Install Your Local AI Assistant#
If you wish to install your own artificial intelligence assistant on your device, free of charge, without creating accounts, exposing your data, and all under your control, this is possible thanks to Ollama. Available for Windows, Linux, and Mac. I will explain how you can obtain the assistants for Qwen, Llama, and Deepseek.
Hardware Requirements for Your AI Assistant#
The first thing we need to consider is that Ollama does not have specific hardware requirements; these depend on the language (or artificial intelligence) models you plan to use. The most important factor in determining these requirements is the number of parameters in the model, which you will typically see mentioned as billions or trillions. Large Language Models (LLMs) available in commercial services have trillions of parameters and require servers with not just a great CPU power but also GPU. If the model is of billions of parameters, it’s possible to consider using local machines (our computers), but if they are close to 100 billions, you will need cutting-edge hardware with RAM over 64 GB and several RTX graphics cards. Between 4 billions and 20 billions of parameters, you can consider their use on gaming machines, from a single RTX graphics card (series 2000 and later) and 16 GB of RAM, as is my case (but more than 10 billions run forcefully and even generate the closure of open applications). If your machine does not have a GPU but has at least 16 GB of RAM, you could use models with fewer than 4 billions of parameters smoothly. The lesser the number of parameters, the less hardware resource required, but also these are lower-precision models.
Atención
With the release of deepseek-r1
, there has been much discussion about its
economic benefits and ease of local execution, however, this is important
regarding model training and not concerning model inference. The lightweight
models of deepseek-r1
are distilled versions of Qwen and Llama, so if
Deepseek works for you, the originals will work as well, and in my opinion,
they are better.
Installing Ollama#
To install Ollama, if you use Mac or Windows, you can use the downloadable installers available on their website, but if you use Linux, you can run directly in your console:
curl -fsSL https://ollama.com/install.sh | sh
This will take a few minutes and detect the appropriate graphics card configuration if we have one.

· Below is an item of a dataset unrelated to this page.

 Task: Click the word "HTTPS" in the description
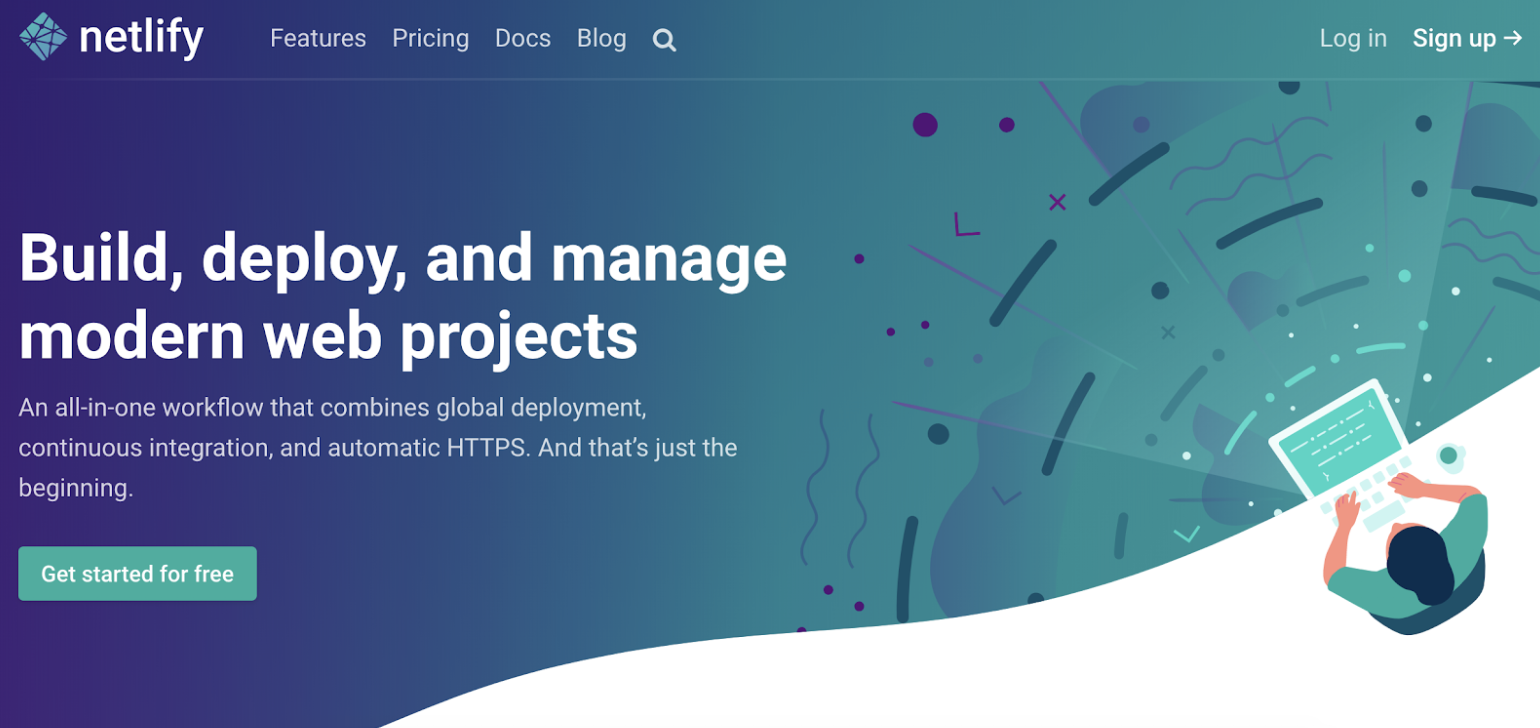[485, 448]
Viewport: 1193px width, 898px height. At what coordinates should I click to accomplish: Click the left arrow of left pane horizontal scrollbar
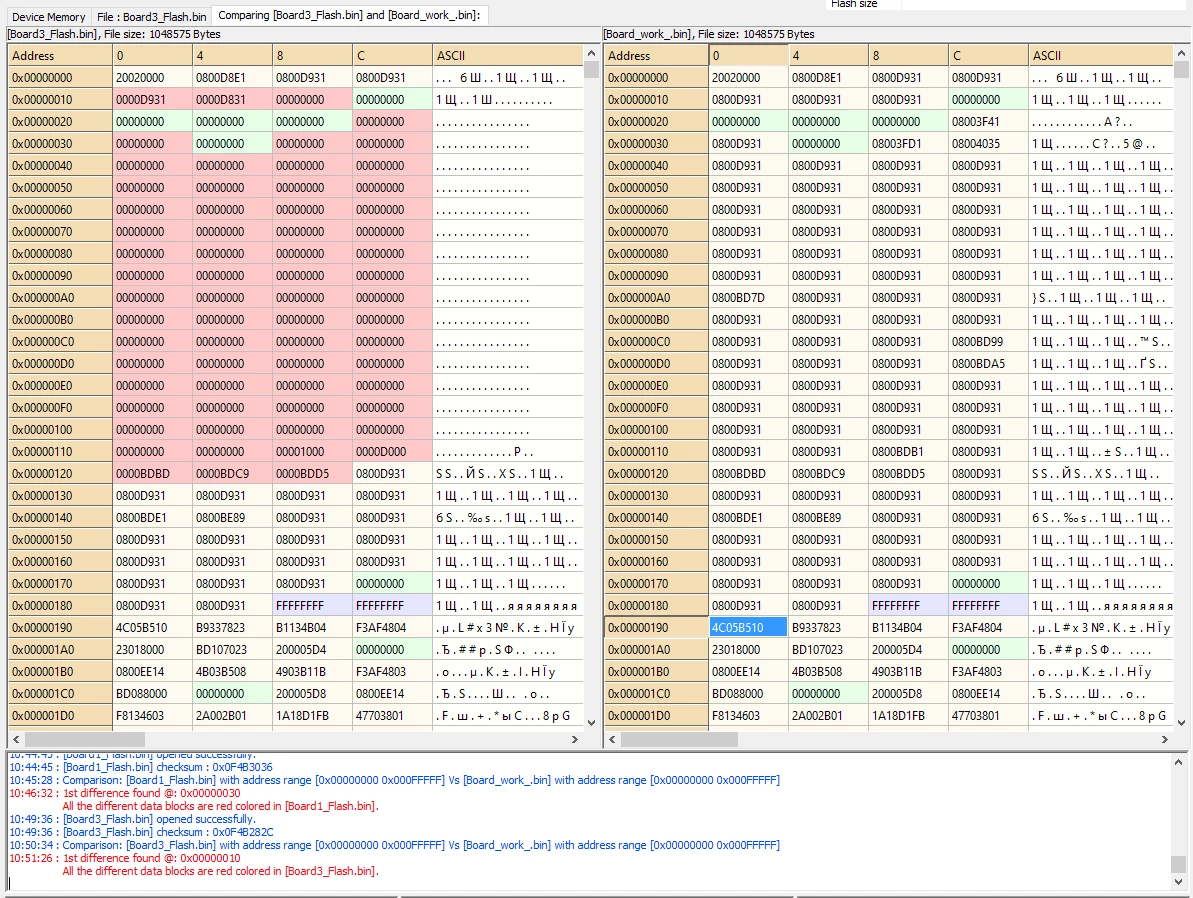coord(16,739)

Once finished, we will have the language model manager ready to install and run our first model.
Installing a Language Model with Ollama#
But which language models can we install? We have access to the models published on the official Ollama website in the model search section. The main families we can identify are:
Qwen: Family of models produced by Alibaba (China). I highlight the capabilities of the 2.5 series, which include general and code models.
Mistral: Family of models produced by Mistral AI, very close to the academic community with a strong open source commitment from the start. I highlight the math-specialized model.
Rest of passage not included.